Using the bitsandbytes library, you can quantize a model "on the fly" as you load it into memory.

from transformers import AutoModelForCausalLM, BitsAndBytesConfig

# 1. Define the 4-bit config
quant_config = BitsAndBytesConfig(
    load_in_4bit=True,
    bnb_4bit_compute_dtype="float16",
    bnb_4bit_quant_type="nf4" # NormalFloat4 is a specific Q-logic
)

# 2. Load the model (It will use 75% less VRAM instantly)
model = AutoModelForCausalLM.from_pretrained(
    "meta-llama/Meta-Llama-3-8B",
    quantization_config=quant_config
)

Summary

Quantization is the "compression" of the math (FP16 $\rightarrow$ INT4).
Pruning is the "removal" of useless parts of the brain.
Goal: Run larger models on smaller GPUs to save costs and reduce latency.
Industry Standard: 4-bit quantization (AWQ/GGUF) is the "sweet spot" for production.

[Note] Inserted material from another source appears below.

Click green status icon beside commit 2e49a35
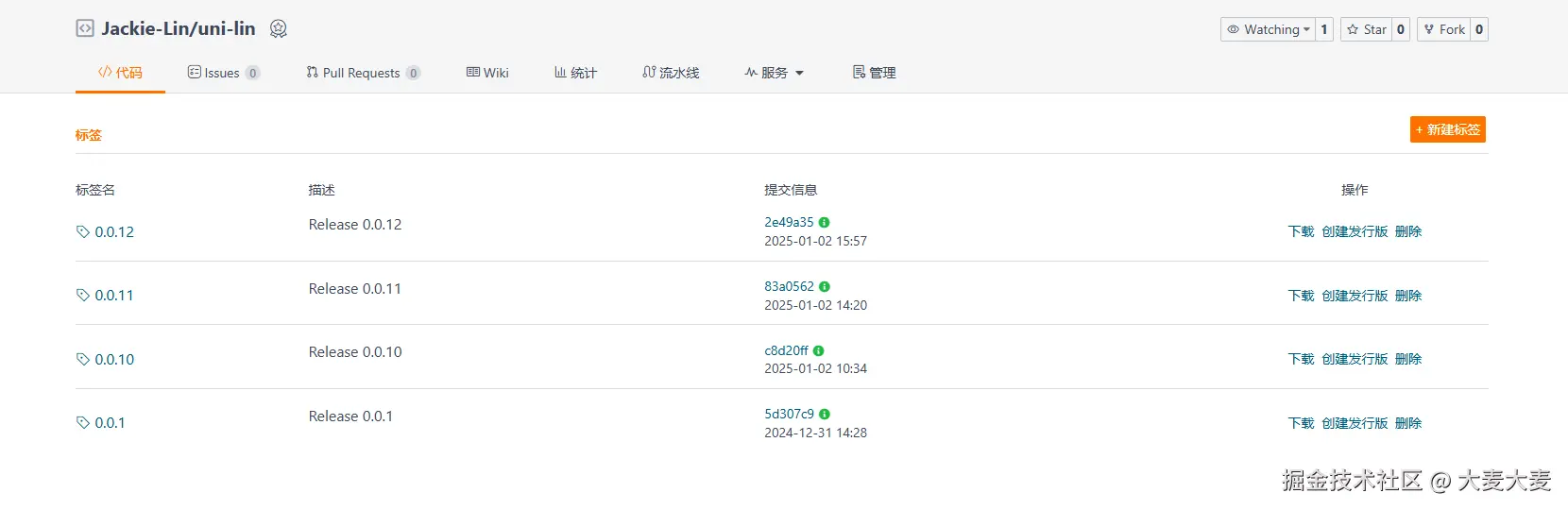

In the next lesson, we will look at Model Serving, learning how to wrap these optimized models in high-speed APIs like vLLM.

Exercise: The Budget Architect

You have a budget for a single 16GB VRAM GPU. You want to run a 30-billion parameter model.

30B parameters in FP16 require 60GB of VRAM.
30B parameters in INT4 require 15GB of VRAM.

Question:

Can you run this model on your hardware?
If so, which precision MUST you use?

Answer: Yes, you can run it, but you MUST use INT4. This illustrates why quantization is an "Enablement" technology—it makes the impossible possible.